Exercise instructions: Here are some records; return them all exactly.

Record set:
[Start of section]
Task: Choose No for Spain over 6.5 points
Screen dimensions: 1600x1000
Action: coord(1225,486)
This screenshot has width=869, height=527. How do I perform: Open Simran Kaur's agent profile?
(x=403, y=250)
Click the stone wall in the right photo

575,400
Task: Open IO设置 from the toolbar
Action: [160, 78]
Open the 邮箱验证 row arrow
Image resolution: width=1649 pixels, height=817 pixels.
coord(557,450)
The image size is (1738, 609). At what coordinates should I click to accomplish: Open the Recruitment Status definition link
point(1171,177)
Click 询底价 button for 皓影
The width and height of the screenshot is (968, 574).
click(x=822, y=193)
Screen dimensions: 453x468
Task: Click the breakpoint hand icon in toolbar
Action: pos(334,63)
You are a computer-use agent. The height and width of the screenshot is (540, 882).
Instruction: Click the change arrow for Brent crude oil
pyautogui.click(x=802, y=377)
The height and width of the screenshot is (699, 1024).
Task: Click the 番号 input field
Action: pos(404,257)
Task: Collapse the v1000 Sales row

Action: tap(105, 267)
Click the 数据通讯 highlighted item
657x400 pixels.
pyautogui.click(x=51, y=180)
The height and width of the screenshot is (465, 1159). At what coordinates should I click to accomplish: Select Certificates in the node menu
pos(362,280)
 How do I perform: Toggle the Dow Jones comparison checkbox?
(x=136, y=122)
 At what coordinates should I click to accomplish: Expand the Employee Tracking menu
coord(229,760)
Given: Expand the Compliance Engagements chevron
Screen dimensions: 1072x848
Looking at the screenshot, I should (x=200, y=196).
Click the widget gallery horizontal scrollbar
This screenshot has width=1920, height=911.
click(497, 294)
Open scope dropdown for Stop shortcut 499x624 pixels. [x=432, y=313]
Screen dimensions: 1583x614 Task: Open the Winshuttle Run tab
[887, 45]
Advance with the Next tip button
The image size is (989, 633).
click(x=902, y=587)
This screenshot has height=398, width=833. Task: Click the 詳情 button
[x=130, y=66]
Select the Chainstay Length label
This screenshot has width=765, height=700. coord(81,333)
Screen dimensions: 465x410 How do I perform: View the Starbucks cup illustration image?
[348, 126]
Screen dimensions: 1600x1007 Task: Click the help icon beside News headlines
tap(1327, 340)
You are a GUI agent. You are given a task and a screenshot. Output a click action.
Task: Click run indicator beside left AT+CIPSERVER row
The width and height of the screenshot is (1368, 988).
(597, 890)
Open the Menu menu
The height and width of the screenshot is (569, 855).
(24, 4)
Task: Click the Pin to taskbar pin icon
[End of section]
Written answer:
Task: Choose No for Spain over 6.5 points
Screen dimensions: 1600x1000
Action: coord(1225,486)
This screenshot has width=869, height=527. How do I perform: Open Simran Kaur's agent profile?
(x=403, y=250)
Click the stone wall in the right photo

575,400
Task: Open IO设置 from the toolbar
Action: [160, 78]
Open the 邮箱验证 row arrow
Image resolution: width=1649 pixels, height=817 pixels.
coord(557,450)
The image size is (1738, 609). At what coordinates should I click to accomplish: Open the Recruitment Status definition link
point(1171,177)
Click 询底价 button for 皓影
The width and height of the screenshot is (968, 574).
click(x=822, y=193)
Screen dimensions: 453x468
Task: Click the breakpoint hand icon in toolbar
Action: pos(334,63)
You are a computer-use agent. The height and width of the screenshot is (540, 882).
Instruction: Click the change arrow for Brent crude oil
pyautogui.click(x=802, y=377)
The height and width of the screenshot is (699, 1024).
Task: Click the 番号 input field
Action: pos(404,257)
Task: Collapse the v1000 Sales row

Action: tap(105, 267)
Click the 数据通讯 highlighted item
657x400 pixels.
pyautogui.click(x=51, y=180)
The height and width of the screenshot is (465, 1159). At what coordinates should I click to accomplish: Select Certificates in the node menu
pos(362,280)
 How do I perform: Toggle the Dow Jones comparison checkbox?
(x=136, y=122)
 At what coordinates should I click to accomplish: Expand the Employee Tracking menu
coord(229,760)
Given: Expand the Compliance Engagements chevron
Screen dimensions: 1072x848
Looking at the screenshot, I should (x=200, y=196).
Click the widget gallery horizontal scrollbar
This screenshot has width=1920, height=911.
click(497, 294)
Open scope dropdown for Stop shortcut 499x624 pixels. [x=432, y=313]
Screen dimensions: 1583x614 Task: Open the Winshuttle Run tab
[887, 45]
Advance with the Next tip button
The image size is (989, 633).
click(x=902, y=587)
This screenshot has height=398, width=833. Task: Click the 詳情 button
[x=130, y=66]
Select the Chainstay Length label
This screenshot has width=765, height=700. coord(81,333)
Screen dimensions: 465x410 How do I perform: View the Starbucks cup illustration image?
[348, 126]
Screen dimensions: 1600x1007 Task: Click the help icon beside News headlines
tap(1327, 340)
You are a GUI agent. You are given a task and a screenshot. Output a click action.
Task: Click run indicator beside left AT+CIPSERVER row
The width and height of the screenshot is (1368, 988).
(597, 890)
Open the Menu menu
The height and width of the screenshot is (569, 855).
(24, 4)
Task: Click the Pin to taskbar pin icon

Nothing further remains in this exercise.